Administration of intravenous atropine to counteract muscarinic overstimulation during anesthesia.

48
Q

In the treatment of a patient with acute organophosphate poisoning, why is the administration of pralidoxime alongside atropine critical for anesthetic management during emergency surgery?

A

Pralidoxime reactivates acetylcholinesterase by removing organophosphate from the enzyme, restoring neuromuscular junction function and reducing the risk of paralysis.

49
Q

For a patient with organophosphate poisoning exhibiting significant bronchorrhea and respiratory distress, what is the rationale behind combining atropine and mechanical ventilation in the acute management phase?

A

Atropine is targeted for the muscarinic effects of organophosphate poisoning. Mechanical ventilation will ensure ventilation/perfusion to offset acute resp failure that can occur due to resp m and diaphragmatic weakness of paralysis, or inhibition of medullary respiratory center.

50
Q

A patient with suspected carbon monoxide (CO) poisoning is scheduled for emergency surgery.

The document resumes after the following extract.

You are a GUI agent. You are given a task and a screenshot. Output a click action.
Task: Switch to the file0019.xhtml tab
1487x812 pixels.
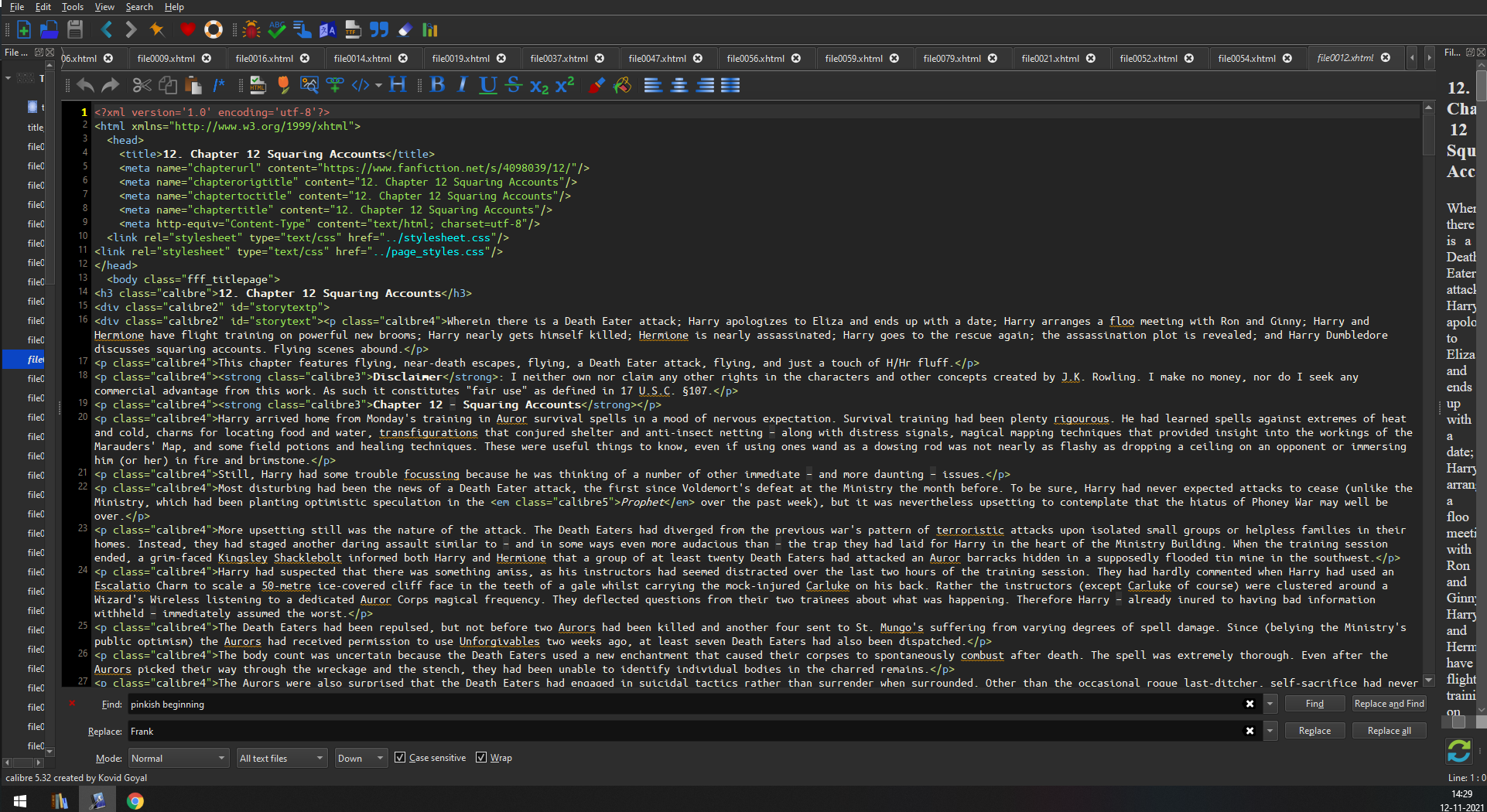pyautogui.click(x=460, y=59)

Given the pathophysiological effects of CO on oxygen delivery, which of the following anesthetic strategies is most critical to optimize tissue oxygenation?

A

Administration of 100% oxygen to displace CO from hemoglobin and facilitate its elimination.

51
Q

In the perioperative care of a patient recovering from CO poisoning, which monitoring strategy is most appropriate to detect early signs of CO-induced cardiac toxicity?

A

Continuous cardiac monitoring; cardiac dysrhythmias and pulmonary edema may occur from increased cardiac output

52
Q

A pregnant patient at 32 weeks gestation, presenting with carbon monoxide (CO) poisoning, requires an emergency cesarean section. Given the pathophysiological challenges of CO’s high affinity for fetal hemoglobin and its slow elimination from the fetal circulation, which advanced anesthetic management strategy is paramount to optimize fetal oxygenation and mitigate the effects of CO toxicity?

A

Hyperbaric oxygen therapy is indicated in patients who are pregnant and have HbCO concentration above 15%.